I have newly compiled gentoo 1.2 for x86 w/xfree-r12 and my mouse scroll up doesnt work, has anyone else seen this on a pc? I found this on the ppc forumn, https://forums.gentoo.org/viewtopic.php?t=1987

but this doesnt help me, I have tried xfree r9 and r12 w/gcc2.95.3 and gcc3

xev gives no output from mouse scrollup but mouse scroll down works fine. 

my XF86Config has this:

Section "InputDevice"

        Identifier  "Mouse0"

        Driver      "mouse"

        Option      "Protocol" "IMPS/2"

        Option      "Device" "/dev/psaux"

        Option      "ZAxisMapping" "4 5"

    Option      "Resolution"   "450"

EndSection

any suggestions??

thanks,

sa

----------

## sa

Hmm, I dont know who moved this in the hardware forumn, Its definatly not a hardware problem! Any ways I fixed it.

in me XF86Config-4:

Section "InputDevice"

        Identifier  "Mouse0"

        Driver      "mouse"

    Option      "Device"    "/dev/psaux"

    Option      "Protocol"  "ExplorerPS/2"
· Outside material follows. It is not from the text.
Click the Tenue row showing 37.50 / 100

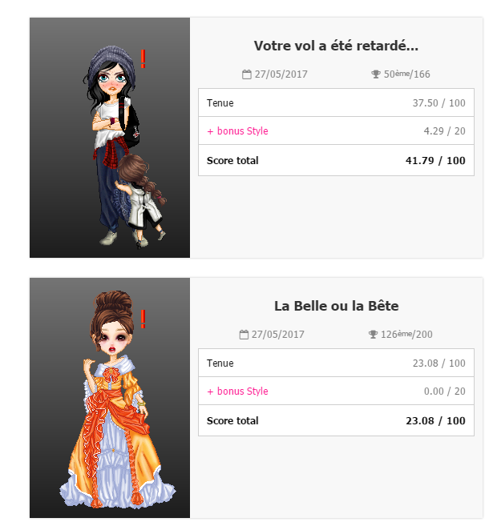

    Option      "Buttons"   "7"

    Option      "ZAxisMapping"  "6 7"

    Option      "Resolution"   "450"

EndSection

and in me ~/.Xclients

xmodmap -e "pointer = 1 2 3 6 7 4 5"&

This problem is weird it has never happened to me on any other distro' It didnt even happen when I had a linux from scratch box.   :Cool: 

----------